Compraram muita bebida, Pedro e Bárbara tinha trazido MD. Começou meio como comemoração pela empreitada de todo mundo ali, Renato dando um discurso alucinado, quase cantado, e foi virando uma discussão acalorada, mas pacífica, entre Pedro, Tamires, Amanda e Rafaela. Tamires achava muito massa o que eles tavam fazendo, mas não entendia ainda que efeito positivo que aquela merda podia ter. Pedro defendia que aquilo era muito importante tanto pra botar medo naquelas pessoas quanto pra educá-las de verdade. A Rafaela riu e falou que óbvio que ninguém ia se educar de verdade. Só iam sair dali com mais raiva de tudo aquilo que eles já odiavam. A Amanda dizia que eles iam ter que divulgar alguma coisa dos vídeos que tinham feito, ainda que ela não soubesse ainda como, nem quando. Tamires falou que divulgar os vídeos ajudaria que eles fossem pegos. Pedro falou que era só editar, divulgar partes que não comprometiam ninguém e nem o lugar. Bárbara se denominou a fada do MD e falava que ia escovar os dentes de todo mundo, dedando o saquinho de pó branco e oferecendo quase como uma ameaça pra todos.

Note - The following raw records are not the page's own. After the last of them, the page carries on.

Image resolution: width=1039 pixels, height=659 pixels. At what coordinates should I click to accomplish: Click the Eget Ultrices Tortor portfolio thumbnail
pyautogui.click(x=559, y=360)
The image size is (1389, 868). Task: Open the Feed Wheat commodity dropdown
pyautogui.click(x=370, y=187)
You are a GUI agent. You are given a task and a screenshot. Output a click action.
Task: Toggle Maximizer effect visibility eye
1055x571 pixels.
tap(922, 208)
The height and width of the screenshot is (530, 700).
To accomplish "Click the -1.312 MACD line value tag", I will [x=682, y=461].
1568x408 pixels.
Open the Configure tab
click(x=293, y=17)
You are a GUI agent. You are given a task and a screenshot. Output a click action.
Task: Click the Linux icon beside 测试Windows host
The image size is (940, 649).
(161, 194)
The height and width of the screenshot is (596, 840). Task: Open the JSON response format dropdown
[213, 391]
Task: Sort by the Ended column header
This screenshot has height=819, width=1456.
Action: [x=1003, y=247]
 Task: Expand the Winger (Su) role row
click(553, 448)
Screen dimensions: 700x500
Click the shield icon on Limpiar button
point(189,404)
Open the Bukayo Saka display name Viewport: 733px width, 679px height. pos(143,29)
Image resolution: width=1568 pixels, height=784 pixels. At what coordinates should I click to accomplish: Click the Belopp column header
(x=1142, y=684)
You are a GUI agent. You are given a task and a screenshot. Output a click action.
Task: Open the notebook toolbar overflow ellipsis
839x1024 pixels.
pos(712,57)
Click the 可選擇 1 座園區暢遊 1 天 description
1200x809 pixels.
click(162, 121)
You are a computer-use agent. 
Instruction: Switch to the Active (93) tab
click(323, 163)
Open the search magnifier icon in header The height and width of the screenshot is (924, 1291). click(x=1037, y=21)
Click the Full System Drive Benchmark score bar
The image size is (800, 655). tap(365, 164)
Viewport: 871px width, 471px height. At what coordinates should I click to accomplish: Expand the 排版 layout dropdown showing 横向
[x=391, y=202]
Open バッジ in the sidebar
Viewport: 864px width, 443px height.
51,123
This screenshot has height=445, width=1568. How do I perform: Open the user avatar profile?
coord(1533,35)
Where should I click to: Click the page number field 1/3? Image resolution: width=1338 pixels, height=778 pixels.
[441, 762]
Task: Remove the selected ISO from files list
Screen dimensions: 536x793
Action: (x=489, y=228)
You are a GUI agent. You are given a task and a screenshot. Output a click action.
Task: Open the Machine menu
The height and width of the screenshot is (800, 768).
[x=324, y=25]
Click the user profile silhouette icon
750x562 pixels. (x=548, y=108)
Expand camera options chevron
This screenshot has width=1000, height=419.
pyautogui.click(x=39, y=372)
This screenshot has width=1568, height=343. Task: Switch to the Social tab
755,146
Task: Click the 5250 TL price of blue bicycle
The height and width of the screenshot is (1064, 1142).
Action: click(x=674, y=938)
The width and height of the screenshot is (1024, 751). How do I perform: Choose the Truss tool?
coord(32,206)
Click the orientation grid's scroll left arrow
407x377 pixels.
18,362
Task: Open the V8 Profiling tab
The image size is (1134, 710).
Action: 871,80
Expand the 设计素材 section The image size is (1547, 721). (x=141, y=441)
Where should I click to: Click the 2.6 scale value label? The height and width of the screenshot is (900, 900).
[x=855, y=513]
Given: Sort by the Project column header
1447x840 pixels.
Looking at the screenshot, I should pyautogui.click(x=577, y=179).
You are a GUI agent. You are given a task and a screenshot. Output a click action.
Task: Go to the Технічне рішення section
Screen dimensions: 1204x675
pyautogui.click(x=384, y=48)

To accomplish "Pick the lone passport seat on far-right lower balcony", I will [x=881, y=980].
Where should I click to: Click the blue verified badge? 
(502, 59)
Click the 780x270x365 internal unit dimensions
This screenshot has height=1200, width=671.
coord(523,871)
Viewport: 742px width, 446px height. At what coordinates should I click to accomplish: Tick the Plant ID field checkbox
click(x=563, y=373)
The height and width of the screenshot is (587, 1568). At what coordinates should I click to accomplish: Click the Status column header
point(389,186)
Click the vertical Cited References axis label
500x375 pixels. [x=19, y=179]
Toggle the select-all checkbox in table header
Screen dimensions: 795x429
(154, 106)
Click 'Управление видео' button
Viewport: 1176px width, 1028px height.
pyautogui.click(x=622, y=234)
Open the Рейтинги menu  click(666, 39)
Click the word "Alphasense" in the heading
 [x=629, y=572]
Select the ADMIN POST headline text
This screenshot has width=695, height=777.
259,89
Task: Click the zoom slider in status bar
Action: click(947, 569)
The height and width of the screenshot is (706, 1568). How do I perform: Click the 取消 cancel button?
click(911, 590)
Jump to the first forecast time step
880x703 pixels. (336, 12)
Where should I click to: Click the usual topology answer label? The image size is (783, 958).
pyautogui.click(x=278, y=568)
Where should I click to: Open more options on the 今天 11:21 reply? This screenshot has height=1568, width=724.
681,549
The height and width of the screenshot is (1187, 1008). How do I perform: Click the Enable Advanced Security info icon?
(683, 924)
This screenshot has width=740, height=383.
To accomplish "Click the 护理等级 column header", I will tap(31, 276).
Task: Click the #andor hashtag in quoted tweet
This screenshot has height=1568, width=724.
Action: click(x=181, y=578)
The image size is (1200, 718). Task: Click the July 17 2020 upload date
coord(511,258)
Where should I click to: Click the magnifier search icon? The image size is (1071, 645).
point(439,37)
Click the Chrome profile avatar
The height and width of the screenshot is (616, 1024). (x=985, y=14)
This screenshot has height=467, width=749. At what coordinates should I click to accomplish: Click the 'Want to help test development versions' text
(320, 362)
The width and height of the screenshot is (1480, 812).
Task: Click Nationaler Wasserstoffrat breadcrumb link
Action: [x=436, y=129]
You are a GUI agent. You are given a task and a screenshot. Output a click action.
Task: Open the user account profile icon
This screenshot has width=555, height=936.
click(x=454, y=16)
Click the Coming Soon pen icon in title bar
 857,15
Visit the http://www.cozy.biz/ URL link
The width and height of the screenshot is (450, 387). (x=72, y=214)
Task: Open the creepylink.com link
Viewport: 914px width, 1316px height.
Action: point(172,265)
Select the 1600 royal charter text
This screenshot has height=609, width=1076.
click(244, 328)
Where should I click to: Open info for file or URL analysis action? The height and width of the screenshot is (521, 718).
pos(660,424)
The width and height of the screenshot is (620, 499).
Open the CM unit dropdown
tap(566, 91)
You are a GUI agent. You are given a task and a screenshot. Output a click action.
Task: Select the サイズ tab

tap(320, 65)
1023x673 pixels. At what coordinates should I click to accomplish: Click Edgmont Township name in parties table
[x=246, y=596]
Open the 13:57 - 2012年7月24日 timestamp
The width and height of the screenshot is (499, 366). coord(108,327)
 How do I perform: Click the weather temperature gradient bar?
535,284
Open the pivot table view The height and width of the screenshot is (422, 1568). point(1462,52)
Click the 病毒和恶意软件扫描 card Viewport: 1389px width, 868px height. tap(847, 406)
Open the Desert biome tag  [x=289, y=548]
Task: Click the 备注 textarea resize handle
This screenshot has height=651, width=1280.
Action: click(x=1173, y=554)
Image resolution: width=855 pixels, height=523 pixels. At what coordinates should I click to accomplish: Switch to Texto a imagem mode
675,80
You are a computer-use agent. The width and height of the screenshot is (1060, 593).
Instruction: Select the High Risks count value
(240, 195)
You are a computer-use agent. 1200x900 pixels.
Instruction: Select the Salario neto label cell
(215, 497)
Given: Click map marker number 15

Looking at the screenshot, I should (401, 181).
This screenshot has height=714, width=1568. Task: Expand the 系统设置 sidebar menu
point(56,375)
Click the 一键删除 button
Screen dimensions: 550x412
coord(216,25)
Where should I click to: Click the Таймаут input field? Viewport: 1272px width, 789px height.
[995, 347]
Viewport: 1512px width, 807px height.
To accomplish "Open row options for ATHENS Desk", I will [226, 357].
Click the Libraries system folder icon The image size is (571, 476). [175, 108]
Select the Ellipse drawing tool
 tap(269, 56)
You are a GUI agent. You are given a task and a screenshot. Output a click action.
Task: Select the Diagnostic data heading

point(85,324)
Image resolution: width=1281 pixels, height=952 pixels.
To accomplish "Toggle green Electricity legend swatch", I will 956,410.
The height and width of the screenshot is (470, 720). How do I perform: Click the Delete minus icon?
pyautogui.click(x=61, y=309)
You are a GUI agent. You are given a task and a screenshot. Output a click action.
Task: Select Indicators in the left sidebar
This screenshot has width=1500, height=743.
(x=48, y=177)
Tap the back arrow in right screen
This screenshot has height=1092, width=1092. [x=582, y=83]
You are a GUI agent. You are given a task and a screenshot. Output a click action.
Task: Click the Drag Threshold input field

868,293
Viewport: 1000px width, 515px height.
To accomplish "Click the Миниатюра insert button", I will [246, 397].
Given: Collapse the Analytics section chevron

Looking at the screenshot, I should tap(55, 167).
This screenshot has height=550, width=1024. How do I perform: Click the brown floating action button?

Nesse meio tempo o Renato tinha sumido, ninguém percebeu. De repente ele aparece vestindo só um sombreiro rosa, mais nada, e cantando, ridiculamente, um refrão do Beto Guedes, pra em seguida anunciar com voz profética:

— O que a gente tem que fazer é mexer no desejo da galera. É mexer com o desejo da galera. Não tem revolução sem tesão. Isso aqui não é nem o começo ainda. É o começo do começo do que pode talvez vir a ser um começo de alguma coisa.

Aí ele vai e beija o Pedro e, logo depois, a Bárbara. Os três começam a se pegar, a Amanda bota a mão dentro da calcinha e Tamires e Rafaela ficam só olhando, sem saber muito o que fazer.